Le débat en commission a amené notre collègue rapporteure à amender la proposition initiale pour introduire une présentation globale des réformes prévues par le projet de loi de finances et les projets de loi de financement de la Sécurité sociale de l’année au regard d’indicateurs de richesse alternatifs au PIB afin de rendre compte de la qualité de vie et de la soutenabilité de notre modèle de croissance. Dès lors, l’exposé des motifs du projet de loi de finances intégrerait une telle présentation afin d’en assurer la lisibilité politique, le détail des indicateurs étant alors livré par le rapport économique, social et financier prévu par l’article 50 de la LOLF. Au fond, rien ne nous dérange dans la proposition de loi, hormis la forme, ce qui m’aurait amené à défendre une motion de renvoi en commission.

Votre proposition de loi, chère collègue Eva Sas, est organique et touche donc à la LOLF que le Gouvernement ne souhaite pas voir modifiée par touches successives et partielles. Depuis l’examen en commission, nos échanges et ceux que vous avez eus avec le Gouvernement vous ont permis de trouver une méthode et un calendrier nouveaux. Je m’en félicite, car les objectifs de fond sont partagés et méritent de trouver un aboutissement concret dans la lecture par l’opinion publique de nos politiques économiques et sociales.

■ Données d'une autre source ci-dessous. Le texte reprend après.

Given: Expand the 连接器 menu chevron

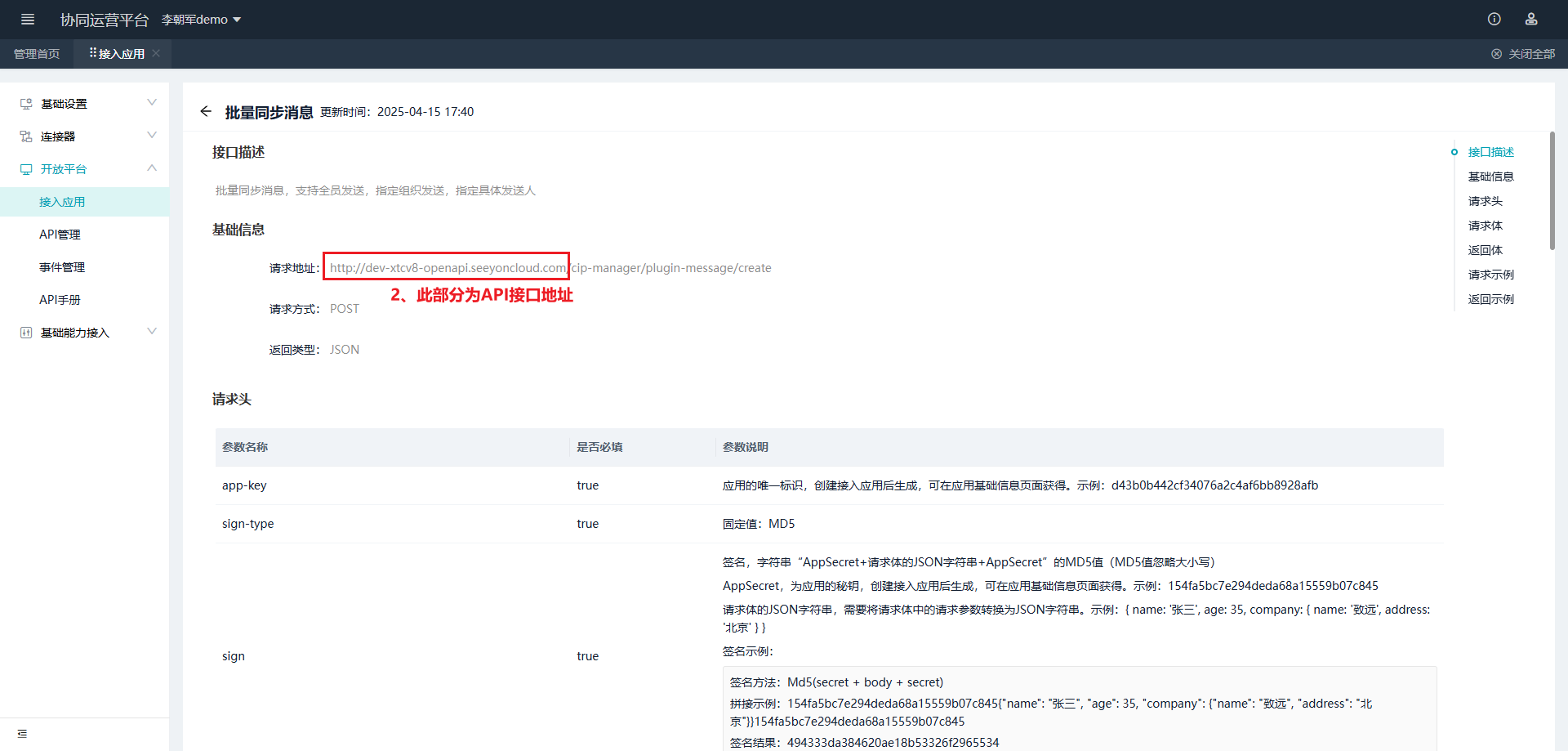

Mme Barbara Romagnan. Bravo !

M. le président. La parole est à Mme Laure de La Raudière.

Mme Laure de La Raudière. Monsieur le président, monsieur le ministre, madame la rapporteure, mes chers collègues, le groupe écologiste nous propose un débat sur un sujet vraiment intéressant, celui de la meilleure prise en compte des réalités sociale, environnementale et écologique dans le calcul de nos hypothèses de croissance et nos performances économiques. L’idée d’entamer une réflexion sur nos indicateurs économiques, en rappelant que l’évaluation synthétique des politiques publiques se base quasi-exclusivement sur une hypothèse de croissance du PIB et en distinguant d’une part le bien-être présent et d’autre part sa soutenabilité, est en effet très intéressante. Mais le texte qui nous est proposé semble tourner un peu court et imposer une issue sans doute simplifiée à un débat complexe.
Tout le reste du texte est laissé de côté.